*Material for this exercise*:
== == ==

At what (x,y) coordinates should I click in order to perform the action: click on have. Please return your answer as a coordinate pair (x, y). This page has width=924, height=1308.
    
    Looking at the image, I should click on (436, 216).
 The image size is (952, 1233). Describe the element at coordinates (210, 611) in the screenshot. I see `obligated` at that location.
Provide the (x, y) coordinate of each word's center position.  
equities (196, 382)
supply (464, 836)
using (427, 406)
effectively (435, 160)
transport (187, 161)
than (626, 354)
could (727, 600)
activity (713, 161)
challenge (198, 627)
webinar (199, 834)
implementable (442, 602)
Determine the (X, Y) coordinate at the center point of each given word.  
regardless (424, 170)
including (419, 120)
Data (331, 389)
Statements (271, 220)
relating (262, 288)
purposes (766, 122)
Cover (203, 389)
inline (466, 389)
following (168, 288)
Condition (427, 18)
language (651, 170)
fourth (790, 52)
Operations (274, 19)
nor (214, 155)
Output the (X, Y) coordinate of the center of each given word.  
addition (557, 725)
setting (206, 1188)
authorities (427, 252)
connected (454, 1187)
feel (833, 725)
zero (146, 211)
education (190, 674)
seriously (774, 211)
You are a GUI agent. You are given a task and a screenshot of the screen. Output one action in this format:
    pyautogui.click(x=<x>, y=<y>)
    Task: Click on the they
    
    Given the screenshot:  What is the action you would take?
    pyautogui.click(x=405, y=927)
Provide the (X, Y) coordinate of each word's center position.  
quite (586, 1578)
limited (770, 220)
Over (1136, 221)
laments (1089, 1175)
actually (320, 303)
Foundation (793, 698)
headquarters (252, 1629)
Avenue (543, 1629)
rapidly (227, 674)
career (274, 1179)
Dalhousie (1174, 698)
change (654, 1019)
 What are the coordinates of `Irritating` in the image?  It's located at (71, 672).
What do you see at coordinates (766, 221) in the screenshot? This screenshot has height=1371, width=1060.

== == ==

*Exercise objective*:
Reproduce all of the data above, line by line, with no changes.

*Reply*:
At what (x,y) coordinates should I click in order to perform the action: click on have. Please return your answer as a coordinate pair (x, y). This page has width=924, height=1308.
    
    Looking at the image, I should click on (436, 216).
 The image size is (952, 1233). Describe the element at coordinates (210, 611) in the screenshot. I see `obligated` at that location.
Provide the (x, y) coordinate of each word's center position.  
equities (196, 382)
supply (464, 836)
using (427, 406)
effectively (435, 160)
transport (187, 161)
than (626, 354)
could (727, 600)
activity (713, 161)
challenge (198, 627)
webinar (199, 834)
implementable (442, 602)
Determine the (X, Y) coordinate at the center point of each given word.  
regardless (424, 170)
including (419, 120)
Data (331, 389)
Statements (271, 220)
relating (262, 288)
purposes (766, 122)
Cover (203, 389)
inline (466, 389)
following (168, 288)
Condition (427, 18)
language (651, 170)
fourth (790, 52)
Operations (274, 19)
nor (214, 155)
Output the (X, Y) coordinate of the center of each given word.  
addition (557, 725)
setting (206, 1188)
authorities (427, 252)
connected (454, 1187)
feel (833, 725)
zero (146, 211)
education (190, 674)
seriously (774, 211)
You are a GUI agent. You are given a task and a screenshot of the screen. Output one action in this format:
    pyautogui.click(x=<x>, y=<y>)
    Task: Click on the they
    
    Given the screenshot:  What is the action you would take?
    pyautogui.click(x=405, y=927)
Provide the (X, Y) coordinate of each word's center position.  
quite (586, 1578)
limited (770, 220)
Over (1136, 221)
laments (1089, 1175)
actually (320, 303)
Foundation (793, 698)
headquarters (252, 1629)
Avenue (543, 1629)
rapidly (227, 674)
career (274, 1179)
Dalhousie (1174, 698)
change (654, 1019)
 What are the coordinates of `Irritating` in the image?  It's located at (71, 672).
What do you see at coordinates (766, 221) in the screenshot? This screenshot has height=1371, width=1060.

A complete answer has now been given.